11] Es ist aber bei mehreren bemerkt worden, dass sie, wenn sie einen weitern Weg zu machen haben, sich eines Schupf- oder Stützstockes bedienen. Das ist etwas Unordentliches und solle vermieden werden! Wer sich altershalber schon eines Stockes bedient, der nehme zwei ganz gleiche Stöcke, in jede Hand einen des Gleichmaßes wegen, um vor den Augen des großen Geistes nicht mißliebig zu erscheinen!

12] Auch ward bemerkt, dass einige ihren Gärten eine andere Einrichtung geben und sie anders ordnen, als da geordnet sind die schönen Gärten der ganz ordnungsliebenden Nachbarn. Daran hat der große Geist kein Wohlgefallen, auch könnte dadurch zwischen euch sich Neid und Eifersucht entwickeln, was vor dem großen Geiste schon gar etwas Entsetzliches wäre! Darum haltet darauf, dass in euren Garten und auf euren Äckern eine gleiche Ordnung sei! Wenn gar lieblich so Gärten und Äcker geordnet stehen, so findet des großen Geistes Auge ein rechtes Wohlgefallen daran, und der Segen kommt mit dem Wohlgefallen.

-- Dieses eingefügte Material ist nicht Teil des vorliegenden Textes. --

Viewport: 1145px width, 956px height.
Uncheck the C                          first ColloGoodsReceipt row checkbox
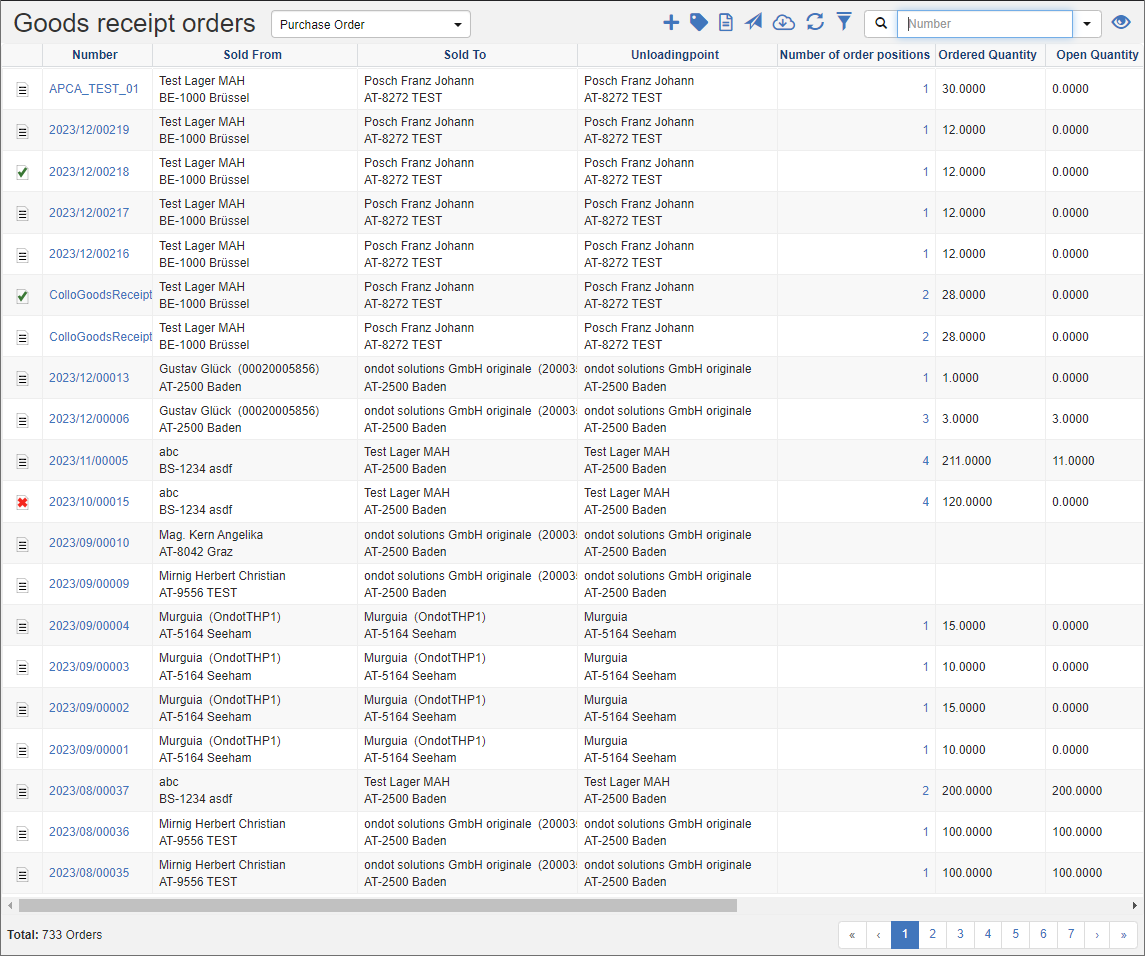coord(22,295)
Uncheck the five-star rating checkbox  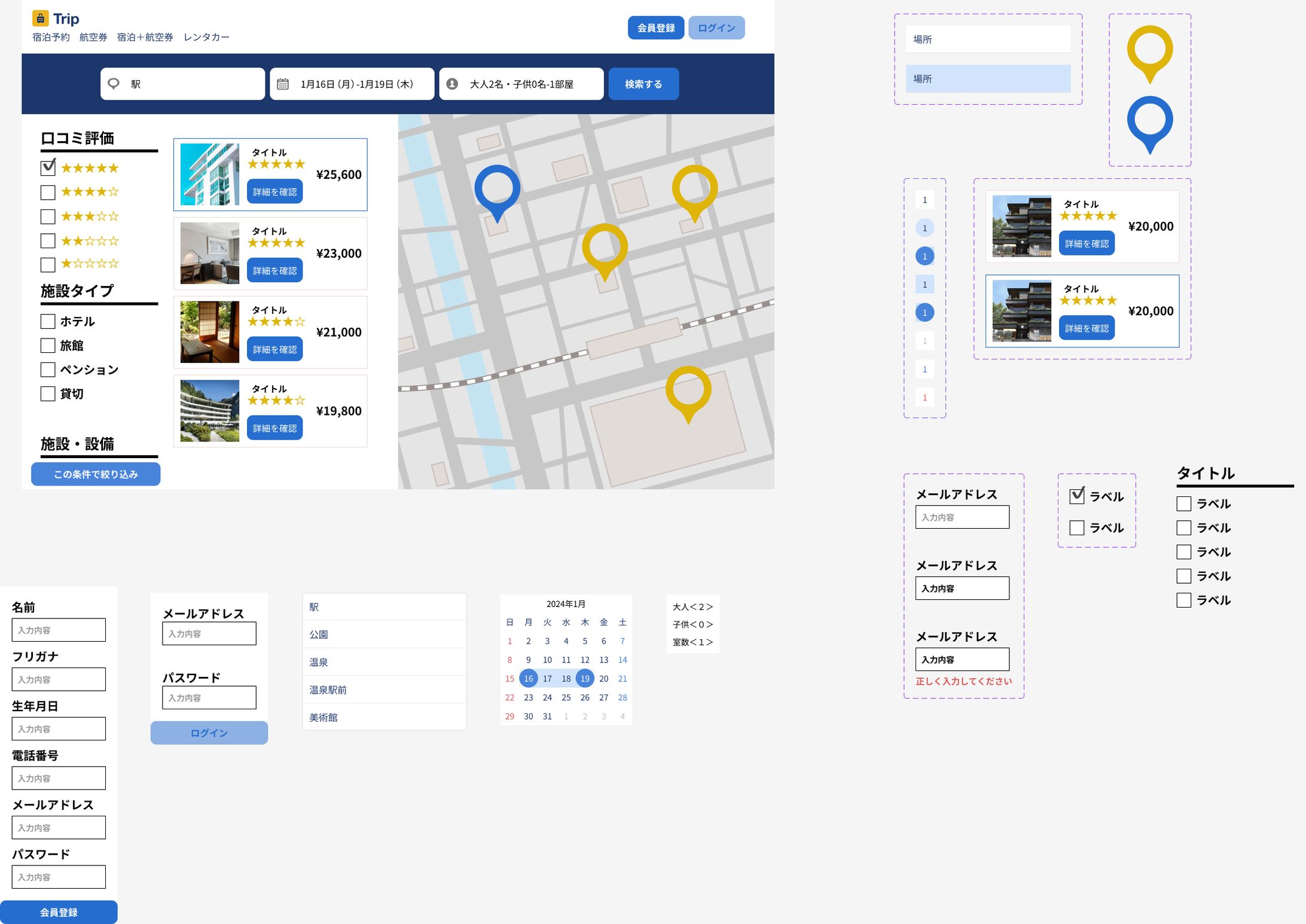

13] Auch in euren Häusern treffet eine solche Ordnung, daß, so ein Nachbar des andern Haus betritt, es ihm nicht fremd vorkomme darin, sondern ganz so heimisch wie in seinem eigenen Hause! Das sieht der große Geist auch mit großem Wohlgefallen an; denn ihr alle seid eine Familie vor dem großen Geiste und sollt euch gegenseitig nie entfremden.

14] So da auch jemand zu uns käme vom Ende der Welt, so muß es ihm dennoch also vorkommen, als wäre er in seiner vollen Heimat und in seinem eigenen Hause! So etwas sieht der große Geist gerne, und Sein Segen bleibt nicht unterm Wege.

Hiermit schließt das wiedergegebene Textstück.